━━━━━ SOURCE TEXT

Traditional cardone (we pronounced it car-doon-a), also called cardoon, is the stalk on which an artichoke grows. It’s a delicacy that’s only available in specialty Italian markets for a few weeks around Thanksgiving, and I’m betting it is expensive.

But, for my family, it grew wild right out in the yard in the spring and summer.

It’s a safe bet to assume that, when I was a child on our family farm in the 1950s, there were no Italian specialty markets nearby, and if there were, they probably didn’t have traditional cardone. As a matter of fact – I had no idea that there actually was a ‘traditional’ cardone that was not the plant I knew – until a couple of months ago. To me, and to my immediate family, cardone was the Italian name for burdock. Yep – that old roadside weed that makes those annoying, barbed burrs that stick to everything they touch, is none other than the cardone of my childhood. In fact we never called it burdock at all. It has always been, and always will be, cardone.

As luck would have it, there’s a fine patch of cardone growing right near my cabin. And it’s cardone season.


Cardone -Ok, burdock, is usually touted for its edible root. Oddly enough, I’ve never eaten the root and have no idea what it tastes like. When we cook cardone, we’re after the leaf stalks.

The leaves are huge, and the stalk resembles rhubarb. We cut it low to the ground, and remove the leaf, so only the stalk remains. The stalks must be thoroughly washed, and then parboiled. cardonnaprep1

The larger and older the leaves, the more likely they are to be slightly bitter. Parboiling removes the bitterness, and also prepares the stalks for the next step.

Once the stalks are washed and boiled, we let them cool, then dip them in a beaten egg with a little milk added. Next, they are dredged in seasoned breadcrumbs..


And then fried. I use olive oil, but you could also use any vegetable oil suitable for frying.


Since they are already parboiled, they won’t take too long to fry. Just long enough to brown nicely. Drain them on a paper towel and enjoy!

We made cardone as a side dish, right there with the mashed potatoes and corn and whatever else we were having for supper.

I’m not sure how my father came up with this replacement. I don’t think burdock plants grow in Sicily – maybe they do. Perhaps someone told him about them, or more likely, someone told my father that burdock was edible. Maybe he tasted the roots that someone prepared, and it reminded him of the traditional cardone, and so that is what he called it. My mother doesn’t remember either – to her, it’s just cardone.

━━━━━━━━━━
━━━━━ TASK DATA

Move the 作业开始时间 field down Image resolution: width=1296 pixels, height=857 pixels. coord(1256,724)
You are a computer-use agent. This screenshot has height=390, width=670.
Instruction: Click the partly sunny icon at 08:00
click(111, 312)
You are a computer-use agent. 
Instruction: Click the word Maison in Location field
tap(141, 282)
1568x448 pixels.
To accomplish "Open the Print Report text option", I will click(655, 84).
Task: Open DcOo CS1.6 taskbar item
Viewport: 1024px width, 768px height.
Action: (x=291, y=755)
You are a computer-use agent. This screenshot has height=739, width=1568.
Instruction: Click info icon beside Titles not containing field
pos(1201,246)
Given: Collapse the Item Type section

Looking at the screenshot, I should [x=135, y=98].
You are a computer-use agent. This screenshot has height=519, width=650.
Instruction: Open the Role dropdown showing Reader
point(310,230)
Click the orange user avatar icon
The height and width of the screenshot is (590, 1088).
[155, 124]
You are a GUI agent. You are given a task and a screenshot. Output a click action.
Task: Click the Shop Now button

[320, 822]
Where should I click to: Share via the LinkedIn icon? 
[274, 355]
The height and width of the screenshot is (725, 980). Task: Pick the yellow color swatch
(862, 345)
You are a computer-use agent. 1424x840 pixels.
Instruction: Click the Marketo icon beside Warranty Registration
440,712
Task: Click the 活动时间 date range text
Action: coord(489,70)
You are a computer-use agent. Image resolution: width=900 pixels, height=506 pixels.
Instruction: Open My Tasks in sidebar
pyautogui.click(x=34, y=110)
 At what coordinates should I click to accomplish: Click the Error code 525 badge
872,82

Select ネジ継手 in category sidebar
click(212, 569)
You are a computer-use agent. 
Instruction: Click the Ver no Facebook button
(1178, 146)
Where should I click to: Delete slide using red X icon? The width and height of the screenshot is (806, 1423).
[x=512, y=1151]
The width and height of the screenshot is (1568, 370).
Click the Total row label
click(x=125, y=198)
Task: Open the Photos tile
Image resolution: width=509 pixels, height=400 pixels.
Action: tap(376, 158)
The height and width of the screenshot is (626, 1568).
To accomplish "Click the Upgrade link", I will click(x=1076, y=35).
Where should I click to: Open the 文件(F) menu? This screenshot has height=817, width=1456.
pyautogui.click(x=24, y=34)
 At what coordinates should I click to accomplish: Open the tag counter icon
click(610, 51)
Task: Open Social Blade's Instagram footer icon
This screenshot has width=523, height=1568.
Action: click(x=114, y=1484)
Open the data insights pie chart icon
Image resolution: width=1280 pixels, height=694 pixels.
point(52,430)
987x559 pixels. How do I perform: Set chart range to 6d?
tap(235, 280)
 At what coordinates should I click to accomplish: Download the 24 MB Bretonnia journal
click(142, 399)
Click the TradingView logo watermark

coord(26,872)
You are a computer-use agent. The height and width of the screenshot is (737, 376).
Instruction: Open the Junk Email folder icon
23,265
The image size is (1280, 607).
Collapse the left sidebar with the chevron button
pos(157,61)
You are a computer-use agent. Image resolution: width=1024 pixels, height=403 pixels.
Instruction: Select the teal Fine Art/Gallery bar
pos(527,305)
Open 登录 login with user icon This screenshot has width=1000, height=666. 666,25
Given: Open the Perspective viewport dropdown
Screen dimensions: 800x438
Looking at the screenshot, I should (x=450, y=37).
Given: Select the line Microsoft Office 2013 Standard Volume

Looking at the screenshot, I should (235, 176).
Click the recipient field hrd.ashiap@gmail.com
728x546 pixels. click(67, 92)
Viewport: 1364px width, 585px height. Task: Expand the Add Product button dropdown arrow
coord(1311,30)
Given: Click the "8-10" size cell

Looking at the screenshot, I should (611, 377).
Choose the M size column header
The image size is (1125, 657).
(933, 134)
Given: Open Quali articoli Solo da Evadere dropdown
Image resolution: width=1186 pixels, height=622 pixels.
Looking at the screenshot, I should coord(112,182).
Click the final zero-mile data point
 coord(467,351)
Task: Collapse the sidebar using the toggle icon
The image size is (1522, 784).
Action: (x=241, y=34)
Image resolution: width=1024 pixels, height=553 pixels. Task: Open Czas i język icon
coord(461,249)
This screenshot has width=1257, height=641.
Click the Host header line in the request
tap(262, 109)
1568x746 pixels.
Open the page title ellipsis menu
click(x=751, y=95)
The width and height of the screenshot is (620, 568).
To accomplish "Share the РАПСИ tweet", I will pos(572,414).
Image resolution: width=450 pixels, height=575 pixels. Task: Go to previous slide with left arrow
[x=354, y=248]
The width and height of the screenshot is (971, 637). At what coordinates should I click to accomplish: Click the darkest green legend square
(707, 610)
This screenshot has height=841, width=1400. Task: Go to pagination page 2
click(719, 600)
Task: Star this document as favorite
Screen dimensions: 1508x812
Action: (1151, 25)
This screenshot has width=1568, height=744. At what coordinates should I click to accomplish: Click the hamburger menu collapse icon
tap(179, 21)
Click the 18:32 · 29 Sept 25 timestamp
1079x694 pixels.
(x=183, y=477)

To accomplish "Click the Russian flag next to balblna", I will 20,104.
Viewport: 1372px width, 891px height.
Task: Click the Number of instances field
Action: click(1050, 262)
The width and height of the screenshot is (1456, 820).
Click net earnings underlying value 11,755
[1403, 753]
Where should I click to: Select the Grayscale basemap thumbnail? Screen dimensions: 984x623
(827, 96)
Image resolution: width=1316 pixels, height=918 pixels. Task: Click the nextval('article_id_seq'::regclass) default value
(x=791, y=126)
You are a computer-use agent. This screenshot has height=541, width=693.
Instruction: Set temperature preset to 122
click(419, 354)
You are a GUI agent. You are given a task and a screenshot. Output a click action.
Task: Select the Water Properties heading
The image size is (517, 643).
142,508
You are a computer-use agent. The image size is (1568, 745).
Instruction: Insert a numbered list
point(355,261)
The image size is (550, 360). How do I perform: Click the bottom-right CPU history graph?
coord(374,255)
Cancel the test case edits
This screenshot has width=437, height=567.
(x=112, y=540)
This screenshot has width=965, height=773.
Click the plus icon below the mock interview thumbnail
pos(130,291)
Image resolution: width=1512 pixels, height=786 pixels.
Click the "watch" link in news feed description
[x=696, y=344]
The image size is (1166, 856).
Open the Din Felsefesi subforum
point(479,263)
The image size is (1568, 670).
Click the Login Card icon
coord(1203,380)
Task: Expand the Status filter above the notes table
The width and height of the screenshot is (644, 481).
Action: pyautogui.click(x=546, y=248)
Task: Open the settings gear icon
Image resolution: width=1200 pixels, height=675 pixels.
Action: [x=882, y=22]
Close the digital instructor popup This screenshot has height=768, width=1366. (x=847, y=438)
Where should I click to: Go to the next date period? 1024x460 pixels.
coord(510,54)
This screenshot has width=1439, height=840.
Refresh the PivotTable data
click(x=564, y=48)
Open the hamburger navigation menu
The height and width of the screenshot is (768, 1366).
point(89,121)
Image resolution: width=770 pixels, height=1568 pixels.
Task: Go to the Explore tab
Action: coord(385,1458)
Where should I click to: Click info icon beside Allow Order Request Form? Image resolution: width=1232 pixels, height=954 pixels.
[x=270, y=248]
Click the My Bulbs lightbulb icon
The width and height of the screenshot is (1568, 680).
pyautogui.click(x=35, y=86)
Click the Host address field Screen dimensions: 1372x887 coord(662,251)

━━━━━━━━━━

JOB A:
Answer these questions from the cardone text:
(i) What English name does the writer give for the plant the family called cardone?
(ii) What are the cooled stalks dipped in before being dredged in seasoned breadcrumbs?
(iii) Which oil does the writer use for frying?
JOB B: From the rows, format the lines as a Markdown table with columns n and Line. Start with the line that contains "Choose the M size column header" and go on through the line that contains "coord(467,351)", numbering each line and skipping any blank ones.

OUTPUT A:
(i) Burdock.
(ii) A beaten egg with a little milk added.
(iii) Olive oil.

OUTPUT B:
| n | Line |
|---|---|
| 1 | Choose the M size column header |
| 2 | The image size is (1125, 657). |
| 3 | (933, 134) |
| 4 | Given: Open Quali articoli Solo da Evadere dropdown |
| 5 | Image resolution: width=1186 pixels, height=622 pixels. |
| 6 | Looking at the screenshot, I should coord(112,182). |
| 7 | Click the final zero-mile data point |
| 8 |  coord(467,351) |